為進一步探究肉靈芝浸提物抗氧化的作用機制， 對MGL組和對照組線蟲進行轉錄組學的對比分析， 結果如圖7所示. 經RNA-seq高通量篩選和基因庫凈化處理， 共獲得有效功能注釋基因15 569 個， 經差異表達基因篩選(DESeq_EBSeq, FDR=0.001, FC=2)， 共獲得上調基因539個， 下調基因549個， 無顯著性差異變化基因14 481個(圖7(A))； 對其進一步GO富集分析， 篩選生物學過程、 分子功能和細胞組分分支中富集程度最高的前10個節點項， 內含顯著性差異表達基因382個； 經KEGG富集分析， 382個差異表達基因共富集到20個信號通路中(7(B))， 參與α-亞麻酸和脂肪酸代謝、 不飽和脂肪酸合成、 泛素調控蛋白水解和內質網參與蛋白質加工， 細胞間信號傳導和細胞動態平衡以及壽命調控信號通路基因均顯著性高表達. 選擇KEGG富集通路中顯著富集的9個通路內含基因(21個)進行熱圖(圖7(C))、 蛋白互作(圖7(D))和功能注釋分析.

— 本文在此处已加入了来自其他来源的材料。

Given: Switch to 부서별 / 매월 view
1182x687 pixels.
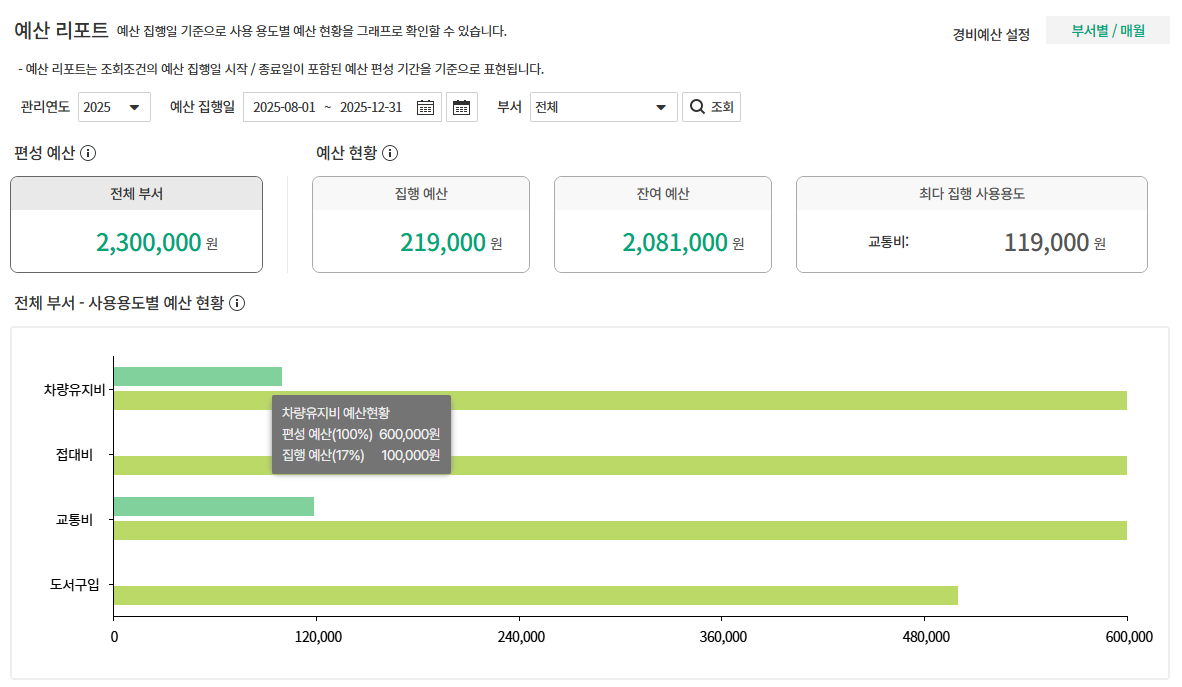Looking at the screenshot, I should (1107, 31).
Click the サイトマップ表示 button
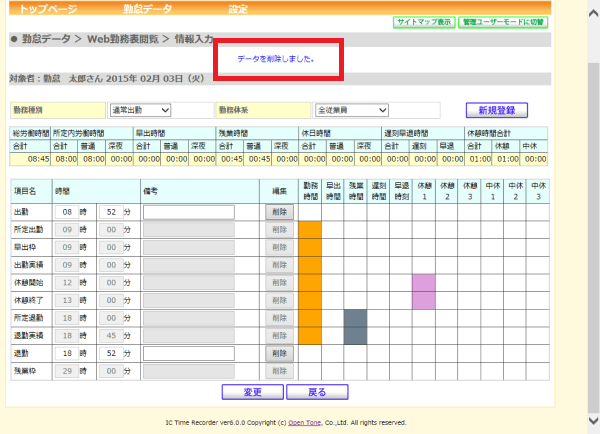Image resolution: width=600 pixels, height=434 pixels. click(424, 22)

圖7 喂食肉靈芝浸提物線蟲的轉錄組學分析和潛在靶點挖掘Fig.7 Transcriptome analysis and potential target mining for nematodes fed with MGL extracts

其中基因ech-1.1 (Enoyl-CoA Hydratase)，acox-3/F08A8.4 (Acyl-coenzyme A oxidase)，fat-7 (Fatty-acid desaturase 7)參與調控不飽和脂肪酸生物合成、 碳和多種氨基酸的降解與代謝相關蛋白的表達；F44E5.4/F44E5.5和hsp-70基因與參與剪接體、 MAPK信號通路和內吞作用相關蛋白的表達密切相關； Skp1蛋白家族(skr-5,7,8,9,10,12)和熱激蛋白HSP-70參與單肽介導的蛋白質水解和加工； 酰基輔酶A氧化酶、 Skp1蛋白家族、 超氧化物歧化酶(sod-5)可發揮過氧化物酶活性， 調節線蟲體內氧化還原穩態的平衡. 喂食肉靈芝浸提物可顯著影響脂肪酸去飽和酶、 超氧化物歧化酶、 線粒體內膜易位酶(timm-23)、 熱激蛋白家族、 金屬硫蛋白-1(mtl-1)和Skp1蛋白家族相關蛋白的表達， 依賴壽命調節信號通路發揮抗衰老和抗氧化的保護作用. 該結果進一步表明， 肉靈芝浸提物也具有潛在的調控脂肪代謝、 促進蛋白合成、 抗氧化和抗衰老的生理保護功效.

綜上所述， 本文以秀麗隱桿線蟲為模型， 通過線蟲存活率和產卵量生理指標、 氧化壓力誘導和轉錄組學方法分析， 綜合評價了肉靈芝浸提物的抗氧化作用效果. 結果表明， 肉靈芝浸提物的毒副作用低、 生物安全度高， 可抵抗熱刺激和氧化損傷誘發的機體氧化穩態失衡， 從而發揮抗氧化的作用功效. 此外， 肉靈芝還具有潛在的減脂、 促進蛋白合成與抗衰老等保健作用， 為指導國民健康飲食、 抗氧化相關功能食品的開發提供了新思路.